● TASK REQUIREMENTS: Turn the items below into a numbered list, one line per entry, and drop any blank lines.

● GIVEN RECORDS:
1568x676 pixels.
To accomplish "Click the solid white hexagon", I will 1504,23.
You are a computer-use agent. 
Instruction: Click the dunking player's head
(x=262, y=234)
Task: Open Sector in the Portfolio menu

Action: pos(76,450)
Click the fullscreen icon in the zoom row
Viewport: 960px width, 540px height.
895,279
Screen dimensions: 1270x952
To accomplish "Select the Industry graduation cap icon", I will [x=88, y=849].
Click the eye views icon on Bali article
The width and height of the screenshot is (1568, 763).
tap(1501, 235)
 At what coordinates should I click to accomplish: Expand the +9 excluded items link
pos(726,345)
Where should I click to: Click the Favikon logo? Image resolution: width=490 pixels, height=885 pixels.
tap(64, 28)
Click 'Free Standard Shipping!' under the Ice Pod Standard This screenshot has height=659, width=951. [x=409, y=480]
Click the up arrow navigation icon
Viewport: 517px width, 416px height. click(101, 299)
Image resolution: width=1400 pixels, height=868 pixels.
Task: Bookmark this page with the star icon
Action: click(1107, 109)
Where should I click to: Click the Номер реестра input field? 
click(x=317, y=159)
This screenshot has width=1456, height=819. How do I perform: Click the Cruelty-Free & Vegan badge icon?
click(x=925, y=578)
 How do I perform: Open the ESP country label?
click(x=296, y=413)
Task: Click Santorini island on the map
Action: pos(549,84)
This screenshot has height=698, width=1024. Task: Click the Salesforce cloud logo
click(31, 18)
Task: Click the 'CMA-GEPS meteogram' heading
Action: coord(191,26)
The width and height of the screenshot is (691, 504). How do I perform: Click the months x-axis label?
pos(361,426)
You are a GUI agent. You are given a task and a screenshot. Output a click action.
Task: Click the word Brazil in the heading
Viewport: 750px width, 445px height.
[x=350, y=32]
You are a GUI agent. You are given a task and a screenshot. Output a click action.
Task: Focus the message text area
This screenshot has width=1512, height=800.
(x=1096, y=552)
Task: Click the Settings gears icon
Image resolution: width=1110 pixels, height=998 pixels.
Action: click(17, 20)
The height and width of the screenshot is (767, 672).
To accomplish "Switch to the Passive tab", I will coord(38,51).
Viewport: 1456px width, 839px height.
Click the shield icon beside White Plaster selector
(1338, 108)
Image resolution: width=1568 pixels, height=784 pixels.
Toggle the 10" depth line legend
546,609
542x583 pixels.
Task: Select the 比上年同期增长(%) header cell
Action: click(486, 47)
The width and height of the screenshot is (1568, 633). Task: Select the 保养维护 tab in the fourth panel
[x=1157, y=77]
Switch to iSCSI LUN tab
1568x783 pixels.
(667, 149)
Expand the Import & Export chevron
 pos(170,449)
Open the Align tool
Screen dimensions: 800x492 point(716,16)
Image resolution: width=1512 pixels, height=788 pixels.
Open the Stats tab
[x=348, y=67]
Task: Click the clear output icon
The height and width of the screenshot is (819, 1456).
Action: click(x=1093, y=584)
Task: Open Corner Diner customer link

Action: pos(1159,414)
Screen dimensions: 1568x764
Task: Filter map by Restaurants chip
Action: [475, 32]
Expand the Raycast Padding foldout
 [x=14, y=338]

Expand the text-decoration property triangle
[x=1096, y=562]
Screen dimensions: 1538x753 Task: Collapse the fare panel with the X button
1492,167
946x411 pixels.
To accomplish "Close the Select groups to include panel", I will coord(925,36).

● RESPONSE TO THIS EXERCISE:
1. 1568x676 pixels.
2. To accomplish "Click the solid white hexagon", I will 1504,23.
3. You are a computer-use agent. 
4. Instruction: Click the dunking player's head
5. (x=262, y=234)
6. Task: Open Sector in the Portfolio menu
7. Action: pos(76,450)
8. Click the fullscreen icon in the zoom row
9. Viewport: 960px width, 540px height.
10. 895,279
11. Screen dimensions: 1270x952
12. To accomplish "Select the Industry graduation cap icon", I will [x=88, y=849].
13. Click the eye views icon on Bali article
14. The width and height of the screenshot is (1568, 763).
15. tap(1501, 235)
16.  At what coordinates should I click to accomplish: Expand the +9 excluded items link
17. pos(726,345)
18. Where should I click to: Click the Favikon logo? Image resolution: width=490 pixels, height=885 pixels.
19. tap(64, 28)
20. Click 'Free Standard Shipping!' under the Ice Pod Standard This screenshot has height=659, width=951. [x=409, y=480]
21. Click the up arrow navigation icon
22. Viewport: 517px width, 416px height. click(101, 299)
23. Image resolution: width=1400 pixels, height=868 pixels.
24. Task: Bookmark this page with the star icon
25. Action: click(1107, 109)
26. Where should I click to: Click the Номер реестра input field? 
27. click(x=317, y=159)
28. This screenshot has width=1456, height=819. How do I perform: Click the Cruelty-Free & Vegan badge icon?
29. click(x=925, y=578)
30.  How do I perform: Open the ESP country label?
31. click(x=296, y=413)
32. Task: Click Santorini island on the map
33. Action: pos(549,84)
34. This screenshot has height=698, width=1024. Task: Click the Salesforce cloud logo
35. click(31, 18)
36. Task: Click the 'CMA-GEPS meteogram' heading
37. Action: coord(191,26)
38. The width and height of the screenshot is (691, 504). How do I perform: Click the months x-axis label?
39. pos(361,426)
40. You are a GUI agent. You are given a task and a screenshot. Output a click action.
41. Task: Click the word Brazil in the heading
42. Viewport: 750px width, 445px height.
43. [x=350, y=32]
44. You are a GUI agent. You are given a task and a screenshot. Output a click action.
45. Task: Focus the message text area
46. This screenshot has width=1512, height=800.
47. (x=1096, y=552)
48. Task: Click the Settings gears icon
49. Image resolution: width=1110 pixels, height=998 pixels.
50. Action: click(17, 20)
51. The height and width of the screenshot is (767, 672).
52. To accomplish "Switch to the Passive tab", I will coord(38,51).
53. Viewport: 1456px width, 839px height.
54. Click the shield icon beside White Plaster selector
55. (1338, 108)
56. Image resolution: width=1568 pixels, height=784 pixels.
57. Toggle the 10" depth line legend
58. 546,609
59. 542x583 pixels.
60. Task: Select the 比上年同期增长(%) header cell
61. Action: click(486, 47)
62. The width and height of the screenshot is (1568, 633). Task: Select the 保养维护 tab in the fourth panel
63. [x=1157, y=77]
64. Switch to iSCSI LUN tab
65. 1568x783 pixels.
66. (667, 149)
67. Expand the Import & Export chevron
68.  pos(170,449)
69. Open the Align tool
70. Screen dimensions: 800x492 point(716,16)
71. Image resolution: width=1512 pixels, height=788 pixels.
72. Open the Stats tab
73. [x=348, y=67]
74. Task: Click the clear output icon
75. The height and width of the screenshot is (819, 1456).
76. Action: click(x=1093, y=584)
77. Task: Open Corner Diner customer link
78. Action: pos(1159,414)
79. Screen dimensions: 1568x764
80. Task: Filter map by Restaurants chip
81. Action: [475, 32]
82. Expand the Raycast Padding foldout
83.  [x=14, y=338]
84. Expand the text-decoration property triangle
85. [x=1096, y=562]
86. Screen dimensions: 1538x753 Task: Collapse the fare panel with the X button
87. 1492,167
88. 946x411 pixels.
89. To accomplish "Close the Select groups to include panel", I will coord(925,36).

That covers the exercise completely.